Interesting.  I was under the assumption that I'd want to generate more line pressure for the front, which using a smaller bore MC would do (7/8" front, 1" rear)  Maybe I have it backwards and need to look at it from a volume perspective?

loosecannon
loosecannon Dork
4/23/18 9:30 a.m.
JGRAHAM said:

Thanks Pete.  So Toe IN at the rear should actually help with oversteer?

Loose, 

Interesting.  I was under the assumption that I'd want to generate more line pressure for the front, which using a smaller bore MC would do (7/8" front, 1" rear)  Maybe I have it backwards and need to look at it from a volume perspective?

The cars with rear steer turn the rear tires in the same direction that the car is turning to improve stability, if you toe the rear in slightly, the outside (loaded) tire will be turning the same direction that your truck is turning.

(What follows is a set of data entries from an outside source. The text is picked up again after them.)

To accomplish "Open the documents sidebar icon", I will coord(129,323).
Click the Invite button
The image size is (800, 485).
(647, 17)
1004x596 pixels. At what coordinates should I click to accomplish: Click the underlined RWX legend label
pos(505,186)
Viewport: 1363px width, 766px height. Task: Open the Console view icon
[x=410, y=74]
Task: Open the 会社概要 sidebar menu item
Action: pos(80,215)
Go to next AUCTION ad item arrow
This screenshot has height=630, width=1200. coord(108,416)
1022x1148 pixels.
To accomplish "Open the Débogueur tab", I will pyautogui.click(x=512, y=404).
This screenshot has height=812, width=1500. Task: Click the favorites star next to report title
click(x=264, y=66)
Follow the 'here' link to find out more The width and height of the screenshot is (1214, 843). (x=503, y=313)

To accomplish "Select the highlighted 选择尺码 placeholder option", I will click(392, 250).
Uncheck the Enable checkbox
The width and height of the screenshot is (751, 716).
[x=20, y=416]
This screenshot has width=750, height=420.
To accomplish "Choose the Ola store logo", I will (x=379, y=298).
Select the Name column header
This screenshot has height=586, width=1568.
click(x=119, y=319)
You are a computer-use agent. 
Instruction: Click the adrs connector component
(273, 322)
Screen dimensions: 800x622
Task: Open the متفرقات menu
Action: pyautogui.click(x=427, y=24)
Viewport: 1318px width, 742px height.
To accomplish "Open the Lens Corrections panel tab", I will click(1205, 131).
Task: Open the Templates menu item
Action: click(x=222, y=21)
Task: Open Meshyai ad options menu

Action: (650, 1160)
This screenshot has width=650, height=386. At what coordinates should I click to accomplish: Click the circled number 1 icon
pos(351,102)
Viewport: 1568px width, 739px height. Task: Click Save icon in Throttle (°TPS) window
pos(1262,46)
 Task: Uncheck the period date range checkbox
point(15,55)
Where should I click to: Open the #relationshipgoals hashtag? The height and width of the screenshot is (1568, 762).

We messed with rear toe on our autocross Boxster, toe in would stabilize car, zero toe got it to rotate quicker and toe out made it tail happy.  You are right about the master cylinder sizes, smaller mc bore increases line pressure but in most applications, the front calipers have more capacity than the rear calipers so to get your rears to lock up, switch your front and rear master cylinders.

Pete Gossett
Pete Gossett GRM+ Memberand MegaDork
4/23/18 11:00 a.m.
JGRAHAM said:

Thanks Pete.  So Toe IN at the rear should actually help with oversteer?

It will reduce oversteer, especially how quickly the truck rotates at corner-entry. So if your oversteer doesn’t happen until mid-corner there may be other causes, though toe-in might help there too. 

JGRAHAM
JGRAHAM Reader
4/23/18 1:06 p.m.

In reply to Pete Gossett :

Thanks for all the info.  Sounds like I'm be putting more camber in and getting a touch of rear toe in.

DeadSkunk
DeadSkunk UberDork
4/23/18 7:10 p.m.

So, you had it on scales. What does it weigh?